▶ _Your goal_
In the records below, the line containing "You are a computer-use" is the first to keep. Retype it and all later lines exactly, through the end.

● ● ● ●

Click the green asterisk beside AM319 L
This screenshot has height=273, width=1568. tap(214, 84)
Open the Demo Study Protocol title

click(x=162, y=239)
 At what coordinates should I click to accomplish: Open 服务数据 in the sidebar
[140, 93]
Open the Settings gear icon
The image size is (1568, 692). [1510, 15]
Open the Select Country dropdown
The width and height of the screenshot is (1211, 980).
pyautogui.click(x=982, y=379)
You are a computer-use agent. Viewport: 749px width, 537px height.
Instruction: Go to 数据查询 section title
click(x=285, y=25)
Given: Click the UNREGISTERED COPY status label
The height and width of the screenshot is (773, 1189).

● ● ● ●

▶ _Exercise solution_
You are a computer-use agent. Viewport: 749px width, 537px height.
Instruction: Go to 数据查询 section title
click(x=285, y=25)
Given: Click the UNREGISTERED COPY status label
The height and width of the screenshot is (773, 1189).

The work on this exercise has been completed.